• _TASK ITEM_
Include the line containing "Given: Type in" and every line after it up to the end of the material below; reproduce them exactly and drop the pictures.
┌─ RECORDS PROVIDED
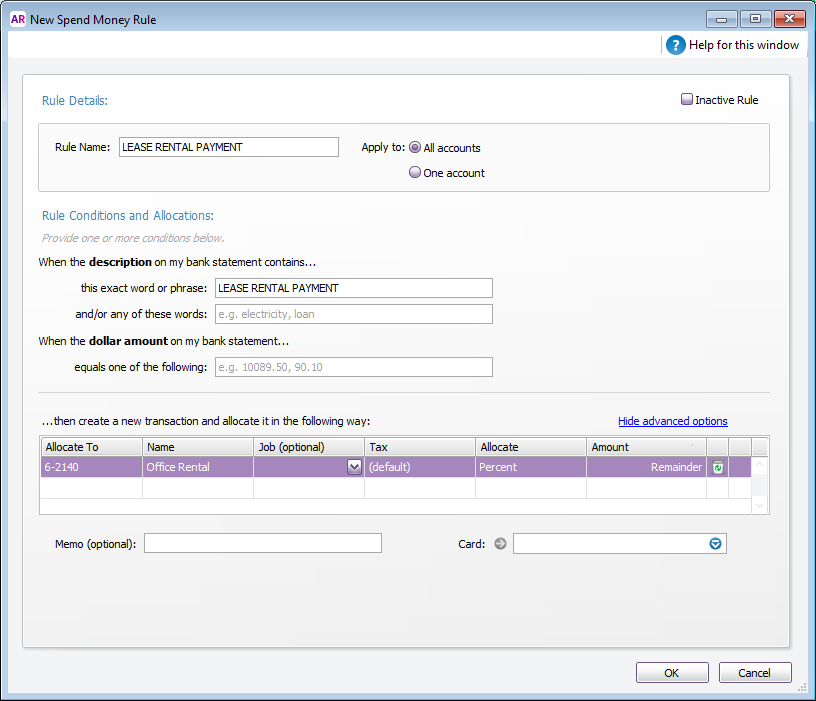Click the Percent allocate cell
The width and height of the screenshot is (816, 701).
530,467
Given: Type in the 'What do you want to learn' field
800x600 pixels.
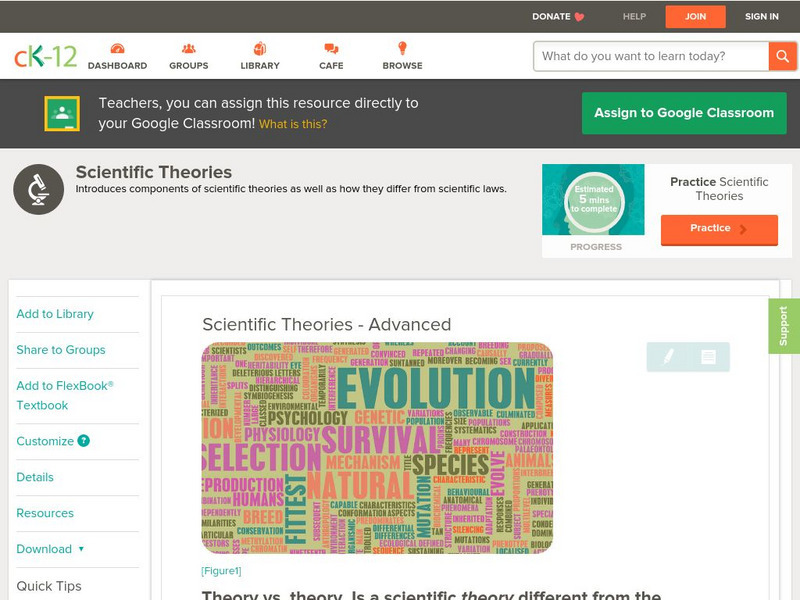Looking at the screenshot, I should point(650,56).
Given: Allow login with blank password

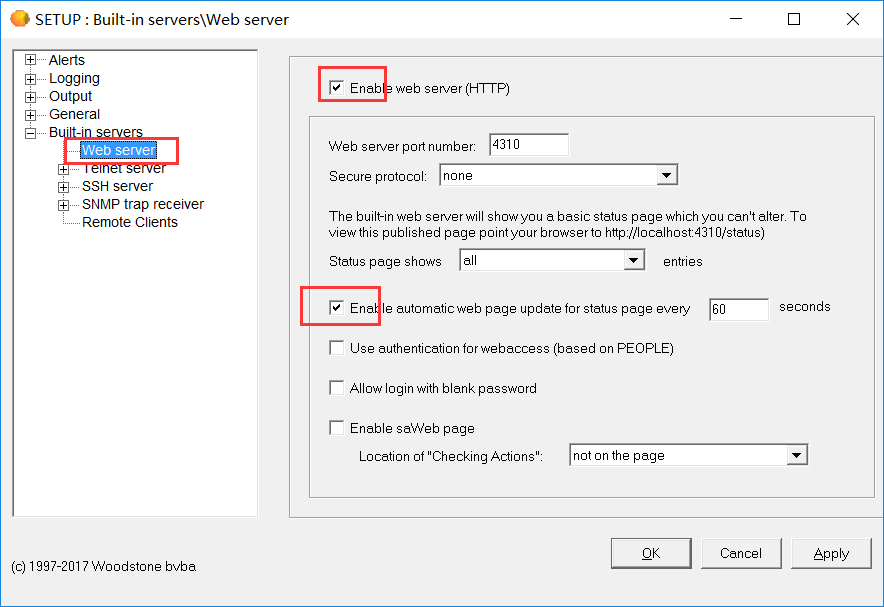Looking at the screenshot, I should [337, 387].
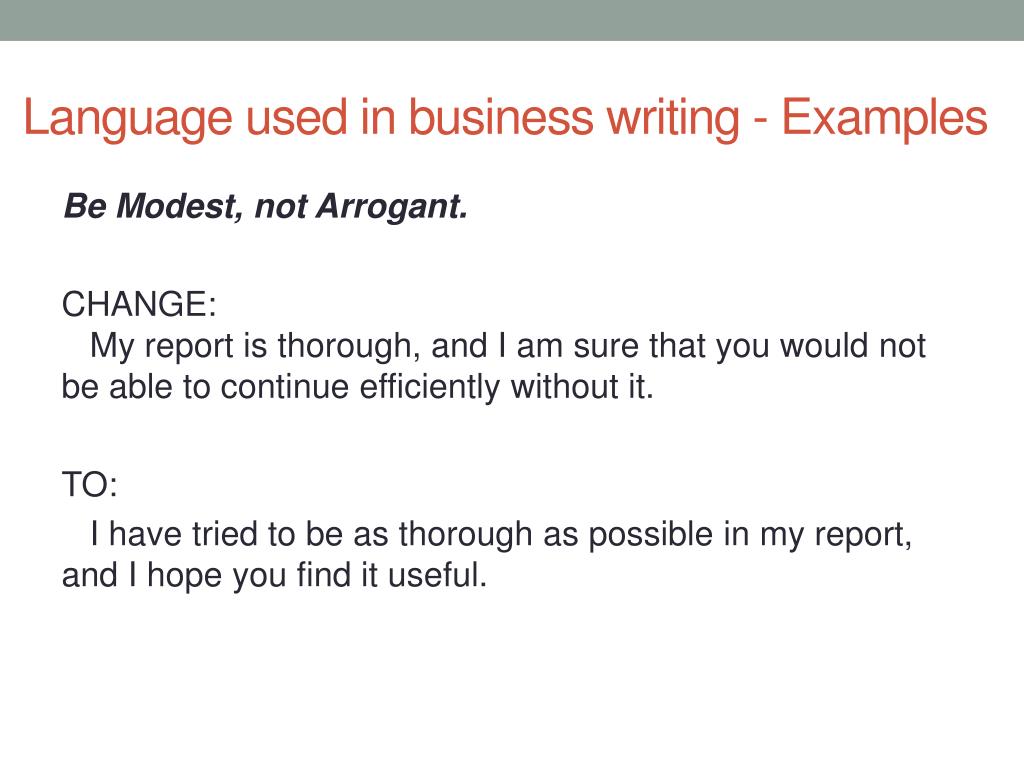
Task: Click the word 'Language' in the title
Action: coord(128,119)
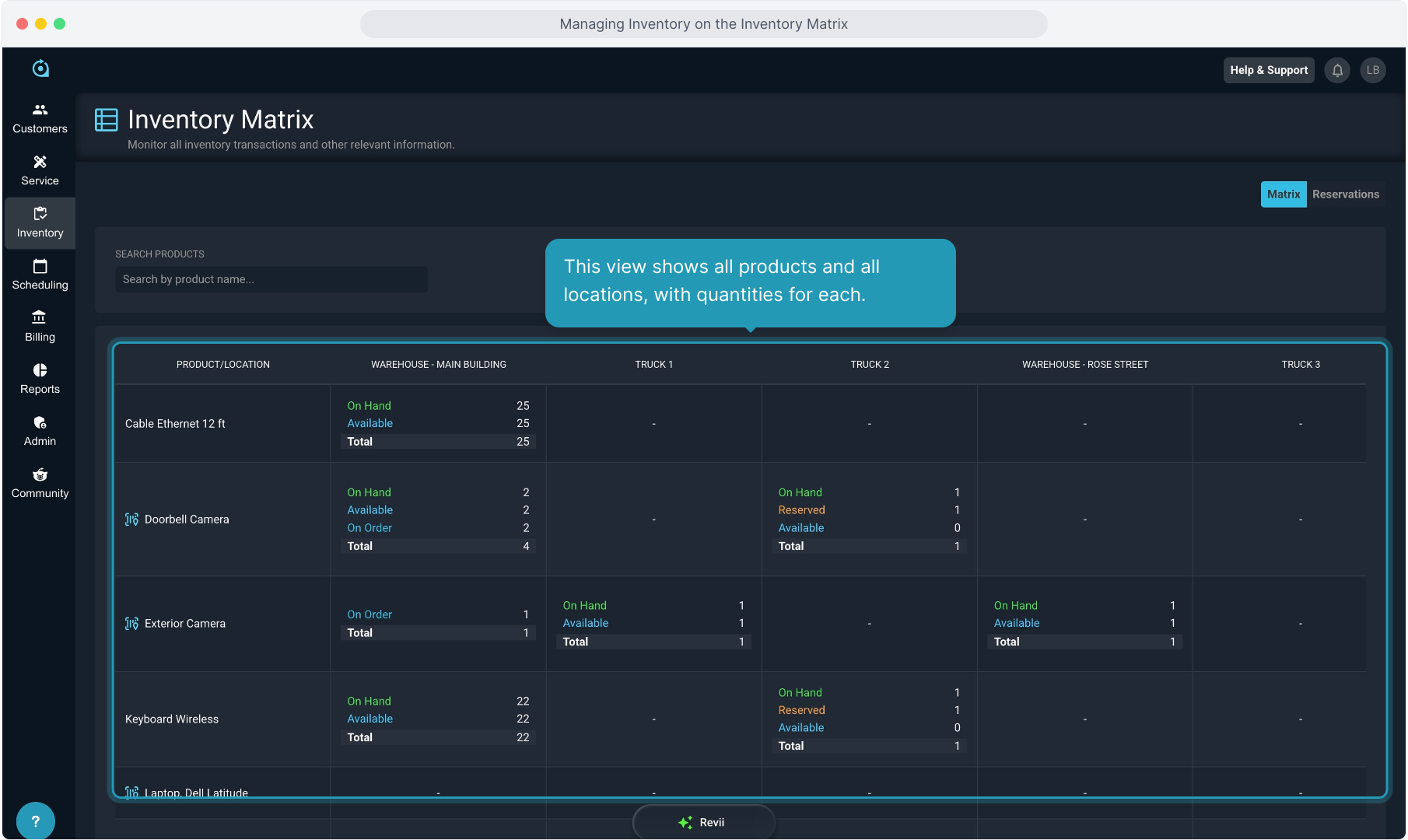Click the round question mark help button
The height and width of the screenshot is (840, 1408).
click(35, 821)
└─
• _ANSWER TO THIS EXERCISE_
Given: Type in the 'What do you want to learn' field
800x600 pixels.
Looking at the screenshot, I should point(650,56).
Given: Allow login with blank password

Looking at the screenshot, I should [337, 387].
Task: Click the word 'Language' in the title
Action: coord(128,119)
Click the round question mark help button
The height and width of the screenshot is (840, 1408).
click(35, 821)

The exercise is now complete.